The prime rate rise is a blow to administration hopes that the adoption by Congress last week of the president's tough budget cuts would impress financial markets and help lower interest rates.
But the tight money policy being followed by the Federal Reserve Board, supported by the administration, apparently still is holding interest rates up. sMany analysts had expected rates to decline this week amid indications that the economy is slowing and that thre has been a sharp contraction in the money supply.
Chase was followed by First National of Chicago. The 20 1/2 percent is just 1 percentage point below the record prime level reached last December. The cost of funds for banks has been high this week, with the key Fed funds rate trading at 22 percent yesterday.
High interest rates have been a major reason for the slowdown in the economy, which still is thought to be going on despite the three-10ths of a percentage point drop in the jobless rate last month, back to its level of February to April. The June fall was not a "believable trend," BLS analyst Jack Bregger said.
The White House also immediately cautioned against overoptimism about the unemployment report, and spokeman David Gergen said that the administration does not plan any changes in its economic program as a result of the news.
Treasury Secretary Donald T. Regan said Wednesday that the economy was slowing down and may even decline in the next three months. The president's tax plan, now before Congress, is designed to stimulate growth.
Recent indicators have suggested that the economy now is turning down after very rapid growth in the early months of the year. Regan said he expects unemployment to go up slightly in the coming months. Figures released earlier this week showed the government's index of leading indicators, which give a guide to the future course of the economy, dropped sharply in Amy.
Although unemployment was down last month, there was also a very sharp drop in the number of people in work. The fall of 840,000 in total employment was larger than during the sharp recessions last year and in the middle of the 1970s. Bregger commented that "840,000 is icredibly large . . . essentially a correction for increases in earlier months."

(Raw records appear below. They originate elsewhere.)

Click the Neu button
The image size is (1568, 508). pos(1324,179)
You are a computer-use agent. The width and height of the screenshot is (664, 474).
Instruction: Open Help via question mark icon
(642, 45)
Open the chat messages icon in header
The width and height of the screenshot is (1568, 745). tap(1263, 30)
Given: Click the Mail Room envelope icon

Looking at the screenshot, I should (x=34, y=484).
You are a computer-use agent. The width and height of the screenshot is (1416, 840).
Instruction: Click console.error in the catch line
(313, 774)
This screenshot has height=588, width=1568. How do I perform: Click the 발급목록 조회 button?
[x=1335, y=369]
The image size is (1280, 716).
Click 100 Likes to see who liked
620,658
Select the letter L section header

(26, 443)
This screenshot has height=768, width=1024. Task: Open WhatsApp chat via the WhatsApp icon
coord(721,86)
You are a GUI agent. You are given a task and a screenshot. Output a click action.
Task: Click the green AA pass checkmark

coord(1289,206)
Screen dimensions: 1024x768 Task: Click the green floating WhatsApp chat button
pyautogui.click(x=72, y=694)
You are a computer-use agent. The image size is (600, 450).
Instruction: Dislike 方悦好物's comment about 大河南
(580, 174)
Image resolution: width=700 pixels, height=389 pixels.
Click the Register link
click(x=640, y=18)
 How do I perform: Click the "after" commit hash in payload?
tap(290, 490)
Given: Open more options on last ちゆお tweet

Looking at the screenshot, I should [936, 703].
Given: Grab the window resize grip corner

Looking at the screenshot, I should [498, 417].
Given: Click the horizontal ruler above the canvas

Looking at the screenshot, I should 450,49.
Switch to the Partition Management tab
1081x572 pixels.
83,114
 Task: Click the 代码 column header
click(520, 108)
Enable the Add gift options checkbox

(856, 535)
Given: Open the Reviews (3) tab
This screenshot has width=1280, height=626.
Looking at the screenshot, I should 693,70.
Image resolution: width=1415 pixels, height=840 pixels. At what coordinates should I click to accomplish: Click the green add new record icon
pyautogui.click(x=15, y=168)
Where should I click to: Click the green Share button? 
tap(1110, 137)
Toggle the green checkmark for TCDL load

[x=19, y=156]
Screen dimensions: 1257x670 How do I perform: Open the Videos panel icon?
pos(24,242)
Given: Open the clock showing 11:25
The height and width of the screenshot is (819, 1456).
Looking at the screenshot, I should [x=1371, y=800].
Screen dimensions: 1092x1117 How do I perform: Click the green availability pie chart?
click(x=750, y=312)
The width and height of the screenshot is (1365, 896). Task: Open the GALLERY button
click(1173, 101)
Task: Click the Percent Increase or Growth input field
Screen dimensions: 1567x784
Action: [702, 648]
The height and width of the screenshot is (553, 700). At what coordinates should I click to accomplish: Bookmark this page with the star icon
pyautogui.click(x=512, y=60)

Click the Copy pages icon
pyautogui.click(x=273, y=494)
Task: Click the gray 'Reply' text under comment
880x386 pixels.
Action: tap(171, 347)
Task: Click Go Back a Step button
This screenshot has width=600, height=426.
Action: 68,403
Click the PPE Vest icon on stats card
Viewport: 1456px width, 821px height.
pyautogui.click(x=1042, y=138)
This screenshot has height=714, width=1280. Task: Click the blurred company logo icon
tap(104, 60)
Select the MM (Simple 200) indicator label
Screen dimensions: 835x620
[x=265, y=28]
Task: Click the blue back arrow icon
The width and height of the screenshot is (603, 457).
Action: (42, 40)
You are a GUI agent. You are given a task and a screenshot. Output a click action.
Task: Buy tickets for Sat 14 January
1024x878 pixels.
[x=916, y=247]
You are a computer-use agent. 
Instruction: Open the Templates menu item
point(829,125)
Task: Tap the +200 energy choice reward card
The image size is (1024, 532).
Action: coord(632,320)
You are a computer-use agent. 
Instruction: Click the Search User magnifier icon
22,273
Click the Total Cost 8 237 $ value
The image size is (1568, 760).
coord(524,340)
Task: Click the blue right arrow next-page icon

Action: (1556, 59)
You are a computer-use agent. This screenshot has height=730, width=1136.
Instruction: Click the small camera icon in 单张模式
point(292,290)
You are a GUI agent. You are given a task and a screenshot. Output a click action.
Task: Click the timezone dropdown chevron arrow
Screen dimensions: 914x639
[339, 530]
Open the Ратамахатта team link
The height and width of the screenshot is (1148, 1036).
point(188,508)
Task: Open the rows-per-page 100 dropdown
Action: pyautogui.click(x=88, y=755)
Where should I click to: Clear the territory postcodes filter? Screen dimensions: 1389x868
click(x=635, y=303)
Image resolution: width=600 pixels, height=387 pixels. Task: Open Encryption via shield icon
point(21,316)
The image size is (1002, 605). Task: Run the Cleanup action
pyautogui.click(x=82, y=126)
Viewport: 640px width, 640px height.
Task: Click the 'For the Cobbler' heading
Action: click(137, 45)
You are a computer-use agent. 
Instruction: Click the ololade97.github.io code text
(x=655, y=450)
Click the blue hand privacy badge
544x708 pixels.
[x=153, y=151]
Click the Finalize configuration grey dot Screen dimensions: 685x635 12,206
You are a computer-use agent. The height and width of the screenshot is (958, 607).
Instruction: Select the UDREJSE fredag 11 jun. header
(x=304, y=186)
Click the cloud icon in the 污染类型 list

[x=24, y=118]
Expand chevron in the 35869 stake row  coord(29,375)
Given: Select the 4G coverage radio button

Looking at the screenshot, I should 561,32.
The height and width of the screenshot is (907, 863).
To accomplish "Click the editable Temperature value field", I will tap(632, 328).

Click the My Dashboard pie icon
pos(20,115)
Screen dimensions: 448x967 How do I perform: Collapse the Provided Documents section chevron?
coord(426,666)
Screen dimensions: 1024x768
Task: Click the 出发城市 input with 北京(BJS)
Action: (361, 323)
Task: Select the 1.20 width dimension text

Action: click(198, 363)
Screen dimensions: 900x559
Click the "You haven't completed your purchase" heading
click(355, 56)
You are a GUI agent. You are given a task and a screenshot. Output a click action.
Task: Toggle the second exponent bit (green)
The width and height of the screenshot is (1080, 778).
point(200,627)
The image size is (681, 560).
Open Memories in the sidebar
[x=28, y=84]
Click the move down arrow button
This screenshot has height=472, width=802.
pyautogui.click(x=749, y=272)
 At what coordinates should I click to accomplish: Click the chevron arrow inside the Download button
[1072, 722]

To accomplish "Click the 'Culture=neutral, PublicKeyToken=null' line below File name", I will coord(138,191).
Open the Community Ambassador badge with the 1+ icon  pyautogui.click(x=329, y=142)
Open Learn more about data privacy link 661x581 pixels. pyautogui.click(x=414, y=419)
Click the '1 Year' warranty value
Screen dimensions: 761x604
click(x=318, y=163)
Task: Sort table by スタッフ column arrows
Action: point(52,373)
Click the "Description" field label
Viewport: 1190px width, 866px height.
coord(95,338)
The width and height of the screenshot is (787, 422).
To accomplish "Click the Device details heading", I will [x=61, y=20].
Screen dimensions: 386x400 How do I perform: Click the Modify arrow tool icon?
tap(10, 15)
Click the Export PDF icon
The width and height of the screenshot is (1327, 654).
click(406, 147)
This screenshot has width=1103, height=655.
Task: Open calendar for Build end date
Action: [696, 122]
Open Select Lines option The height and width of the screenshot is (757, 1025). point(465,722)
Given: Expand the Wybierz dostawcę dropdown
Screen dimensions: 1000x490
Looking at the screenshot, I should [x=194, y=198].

The fall in those employed coincided with a 1.2 million drop, after seasonal adjustment, in the size of the civilian labor force. But this decline was partly because of an earlier-than-usual end to the school year, which upset the seasonal adjustment calculation.
Usually many college and school leavers enter the labor force in June, but this year some colleges finished in May. By the time the June data were compiled, many school leavers had found jobs, and so the seasonal adjustment overcompensated for the influx of young people onto the register.
From a longer perspective, Norwood said, the jobless figures for the first half of the year show "a reasonably stable unemployment situation coupled with some growth in employment," with continuing weakness in payroll jobs in manufacturing and construction.
The settlement of the miners strike led to a jump of 150,000 in mining jobs, but other declines offset this so that total payroll employment outside manufacturing was unchanged at 91.5 million in June. Construction employment dropped by 60,000 in the month, manufacturing jobs were unchanged, and employment in state and local government fell, the BLS reported.
Other reported changes were that unemployment:
Among adult men declined from 6.3 percent to 6.1 percent of the work force,
Among adult women dropped from 6.8 percent to 6.5 percent,
Among teenagers dropped by 0.5 percent to 19 percent,
Among white workers fell from 6.8 percent to 6.4 percent,
Among black workers rose from 14.8 percent to 15.5 percent,
Among hispanic workers was unchanged at 10.2 percent.
Othe figures released by the BLS showed that hourly earnings during June were up by 0.7 percent on average, after seasonal adjustment. Average weekly earnings climbed by 0.4 percent from May. These increases were probably barely enough to keep pace with inflation.
The hourly earnings index, which is adjusted for the effects of overtime and job shifts between industries, was also up by 0.4 percent in June. It was 8.9 percent higher than a year earlier. After allowing for inflation, the index was 0.4 percent down in May from 12 months earlier.